После праздника мы вернулись ко мне на Речной. Грибы всё еще держали нас. Мы с Оболтусом даже ухитрились написать на шлейфе кусок из главы «Смоленск» для романа «Мифогенная любовь каст», где свирепый Карлсон сносит своим пропеллером лихие головы гусей-лебедей… Потом, уже глубокой ночью, пришел Лейдер. В тапках и в какой-то дедовской телогрейке-поддевке он сидел и читал нам вслух какую-то книгу. Под это равномерное, убаюкивающее чтение мы, трое отважных грибоедов, погрузились в сон, рухнув в скрипучие кресла и диваны моей речновокзальной обители.

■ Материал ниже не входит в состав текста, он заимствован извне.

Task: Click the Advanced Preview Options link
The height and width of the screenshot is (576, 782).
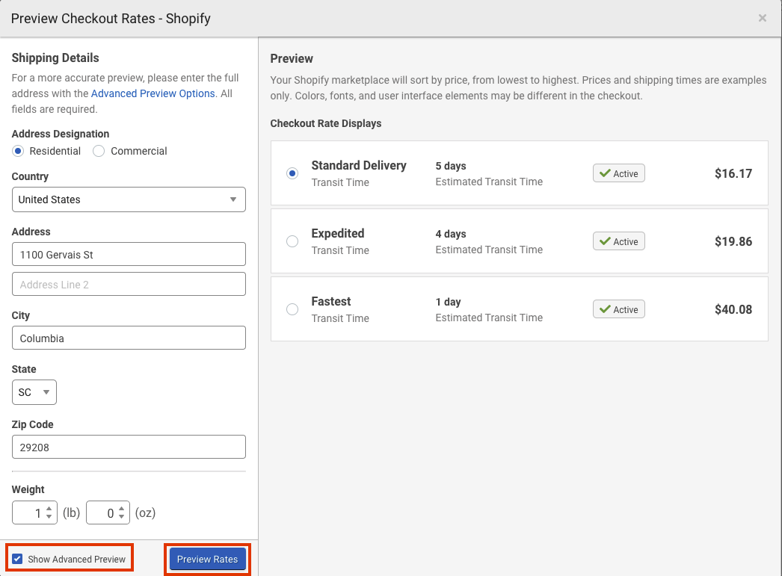Action: [153, 93]
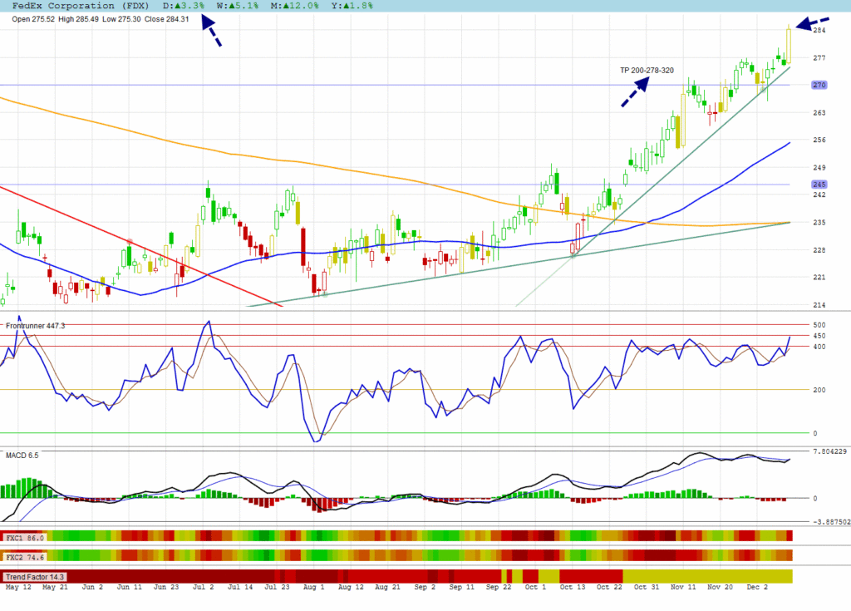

Через пару дней после этого знаменательного Дня Рождения старшие инспектора МГ вылетели в Дюссельдорф. Там должна была состояться выставка «Медгерменевтики» – та самая, о которой мы договорились с Юргеном Хартеном в необычный весенний день 1989 года.
Глава одиннадцатая
Язык
Говоря о формировании философского и терминологического языка МГ (в те времена я написал бы не «философский язык», а «дискурсивный инструментарий»), должен сказать, что здесь не обошлось без влияния многих философов, которые интенсивно читались и обсуждались тогда в нашем кругу, но прежде прочих следует назвать Жиля Делёза и Феликса Гваттари, в особенности их совместный труд «Анти-Эдип. Капитализм и шизофрения» – с этим текстом мне случилось войти в загадочно-интимные отношения наподобие кровного родства, и произошло это «братание с текстом» в результате приключения, о котором сейчас расскажу.
Летом восемьдесят восьмого года мой друг философ Миша Рыклин дал мне почитать свой только что законченный перевод «Анти-Эдипа» на русский язык – текст был перепечатан на пишущей машинке (еще длилась светлая докомпьютерная эпоха) и я с удовольствием читал это великолепное сочинение, валяясь на кровати в промежутках между другими формами времяпрепровождения.
Тогда я уже перестал пользоваться услугами метро, а поскольку на такси у меня, как правило, не хватало денег, я часто добирался из центра до своего дома с помощью троллейбусов и автобусов. У метро «Сокол» (именно возле этой станции метро поезд часто останавливался в туннеле по каким-то причинам, что спровоцировало во мне приступы клаустрофобии, которая и привела к отказу от метрополитена) требовалось делать пересадку с дребезгливого и тяжеловесного троллейбуса на расхлябанный легкокрылый автобус. То есть следовало выйти из троллейбуса (говорят, только СССР и Шотландия могли похвастаться этим видом транспорта) и пройти несколько метров до автобусной остановки.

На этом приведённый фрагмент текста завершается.